Di Jambi, terutama di Marga Pelawan juga dikenal perkawinan yang dilarang[1]. Seperti perkawinan yang dilarang yang dikenal “Memutuskan (Mewali). Perkawinan ini adalah kedua sepasang pengantin berasal dari besan sama-sama laki-laki yang bersaudara.

Perkawinan dilarang disebabkan, para besan merupakan “memutuskan” dan bertindak sebagai wali.

Dengan demikian, maka “Adik perempuan kau”, atau “Anak sanak betino” dilarang menjadi penghalang perkawinan. Peraturan ini sangat ketat dan sangat dilarang. Marga Pangkalan Jambu juga mengenal perkawinan yang dilarang[2].

Fungsi Kepala Dusun yang kemudian memutuskan sehingga tidak bisa dilaksanakan perkawinan. Begitu pentingnya Kepala Dusun untuk “memastikan” proses perkawinan, maka Kepala Dusun dapat mengukur dan menilai dari derajat keluarga dari dusunnya. Sehingga tidak salah kemudian Kepala Dusun dikenal “Anak Jantan. Anak Betino”. Artinya, Kepala Dusun dapat bertindak sebagai “mengetahui” anak Jantan dan anak Betino” dari derajat keluarga dari masing-masing calon pengantin. Sehingga Kepala Dusun bertindak sebagai “filter” untuk menghindarkan terjadinya perkawinan yang dilarang.

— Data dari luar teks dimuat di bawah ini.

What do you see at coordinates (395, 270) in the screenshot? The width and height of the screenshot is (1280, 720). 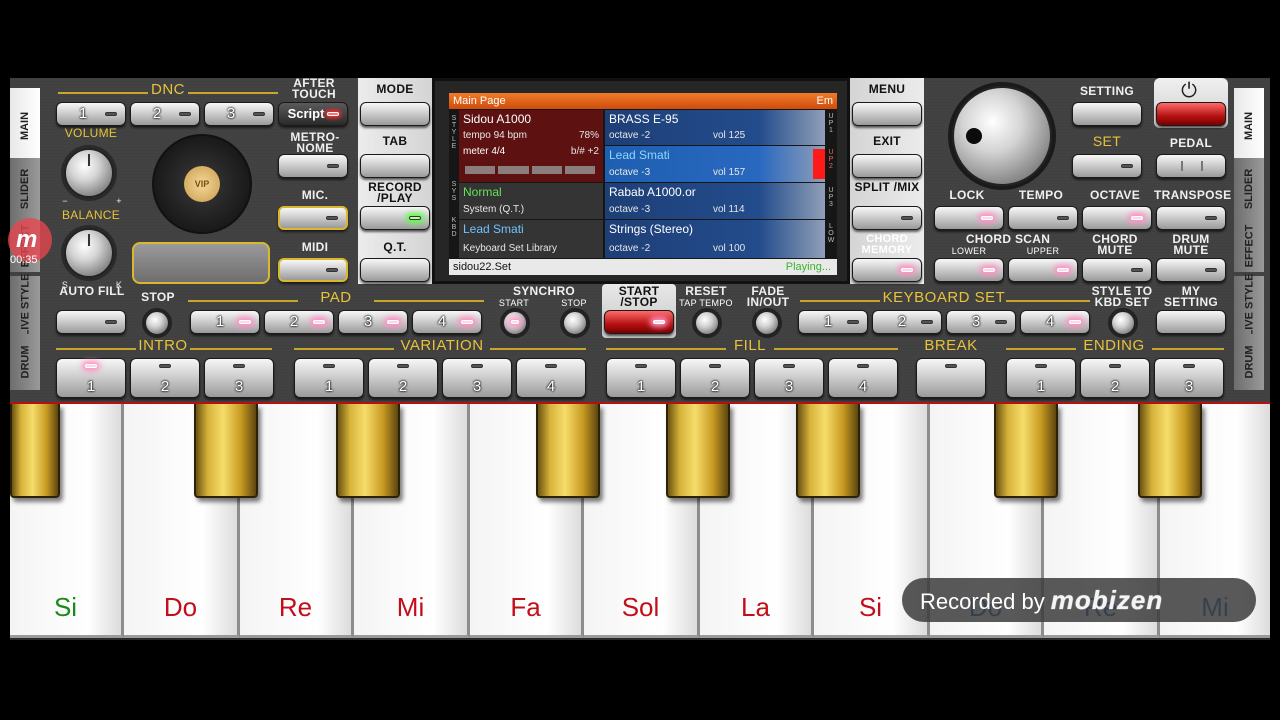 I see `qt-button` at bounding box center [395, 270].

Begitu juga perkawinan yang dilarang dimana hubungan antara kedua besan merupakan saudara sama-sama perempuan. Biasa dikenal dengan istilah “Purbo sikso”. Walaupun kemudian dilaksanakan perkawinan, maka dapat dijatuhi sanksi adat berupa “kambing sekok. Beras 20, selemak semanis”.

Sanksi begitu tegas. Sehingga terhadap sanksi yang dijatuhkan ternyata tidak dibayar oleh keluarga besar (kalbu/guguk/kaum), maka terhadap seluruh prosesi perkawinan tidak dapat dilaksanakan. Kepala Dusun begitu berfungsi sehingga prosesi perkawinan yang tidak dapat dilaksanakan dengan istilah “tidak diulur antar’. Terhadap proses perkawinan yang kemudian tidak dilaksanakan, maka prosesi perkawinan tidak dapat dilaksanakan di dusun.

Sedangkan di Marga Pangkalan Jambu juga mengenal dengan istilah “Purbo Pusako”. Dengan pengertian, kedua mempelai merupakan pembawa pusako dari kalbu.

Kalbu adalah Satu keturunan besar. Istilah Kalbu terdapat di berbagai Marga atau Batin di berbagai tempat di Jambi.

Di daerah Kotamadya Jambi selain kalbu juga mengenal “guguk’. Kalbu atau “Guguk”
mengingatkan sistem kekerabatan di Sumatera Barat. Sering disebut Kaum. Kaum dikenal di Muko-muko (Bengkulu), Kerinci dan dataran tinggi di Merangin.

Sedangkan terhadap perkawinan yang dibenarkan biasa dikenal “Anak Bako”. Anak bako adalah tali kerabat induk bako anak pisang adalah hubungan antara seorang perempuan dengan anak-anak saudara laki-laki ibunya atau sebaliknya[3].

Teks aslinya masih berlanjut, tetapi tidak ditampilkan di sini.